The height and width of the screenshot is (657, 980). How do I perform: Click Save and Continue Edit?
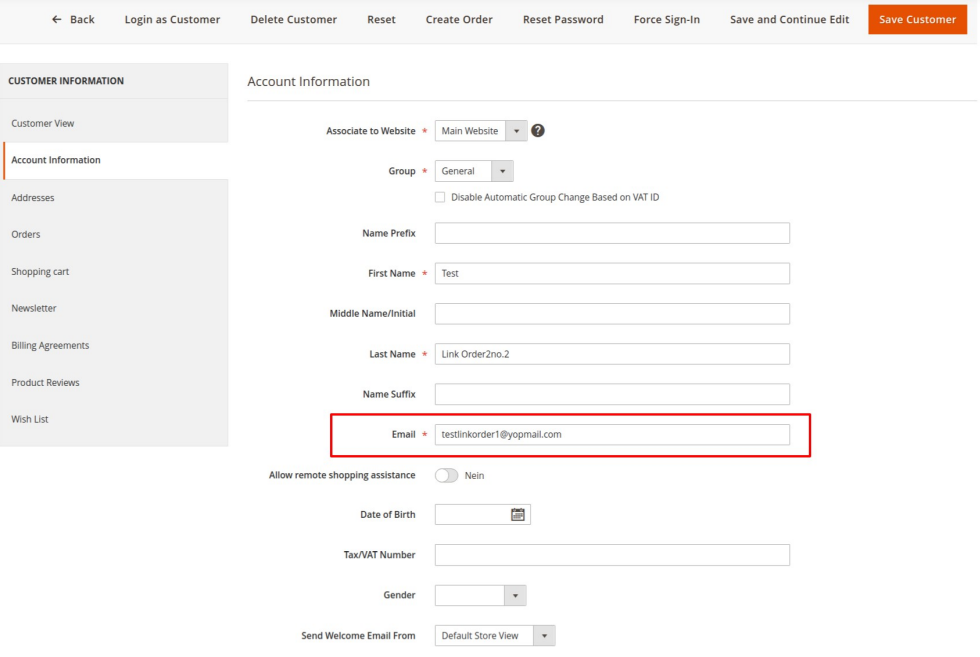coord(789,19)
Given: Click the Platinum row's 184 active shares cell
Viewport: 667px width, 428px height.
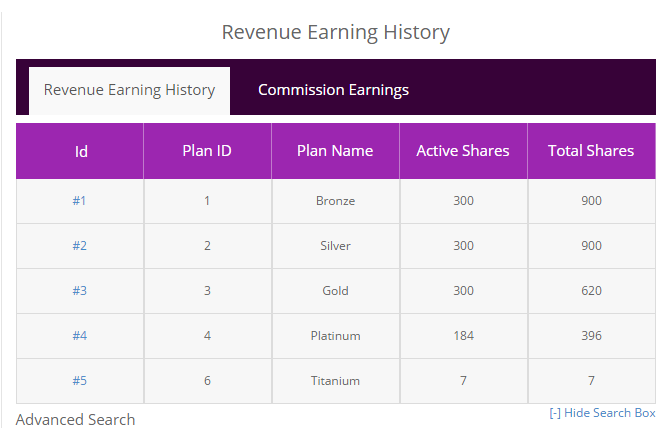Looking at the screenshot, I should tap(463, 336).
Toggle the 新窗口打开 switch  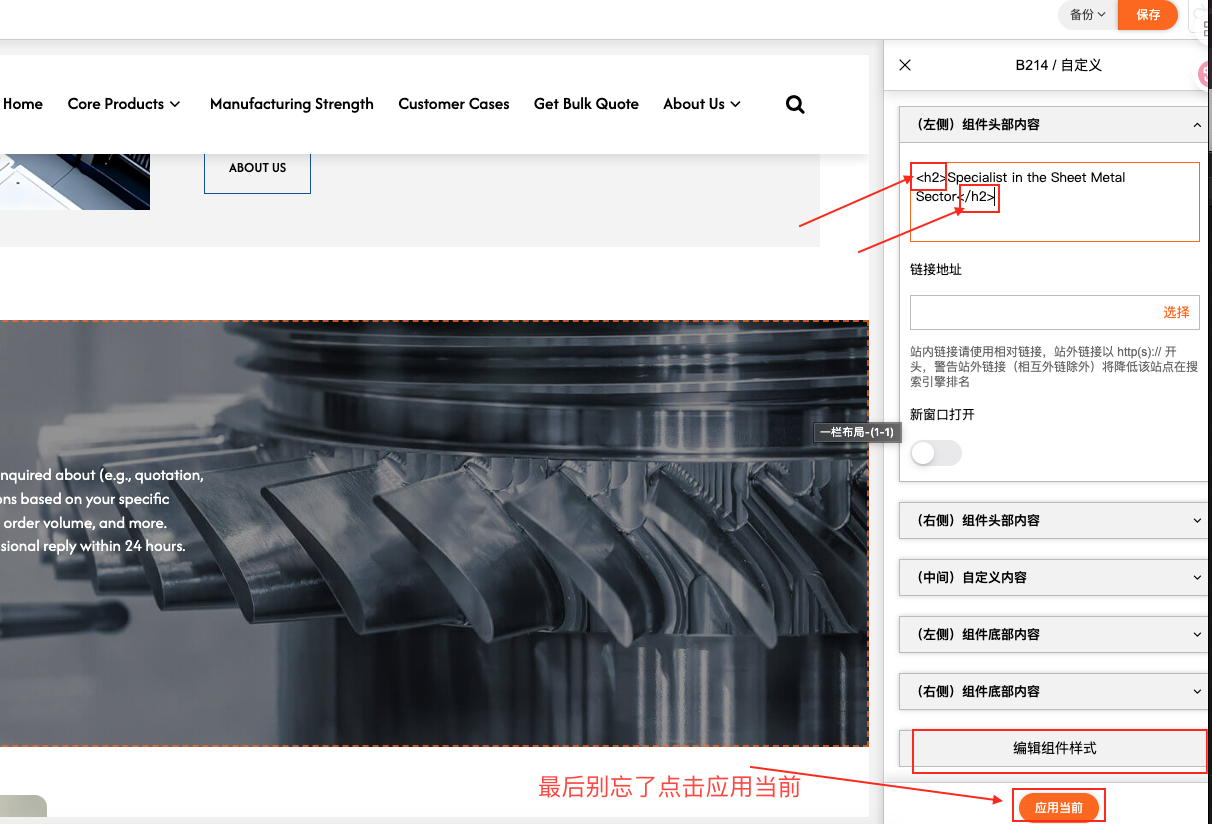935,453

What you are asked to do ->
Copy out the listing word for word, from its start down through the line that contains "coord(789,19)". Leave the pictures out.

Complete output ->
The height and width of the screenshot is (657, 980). How do I perform: Click Save and Continue Edit?
coord(789,19)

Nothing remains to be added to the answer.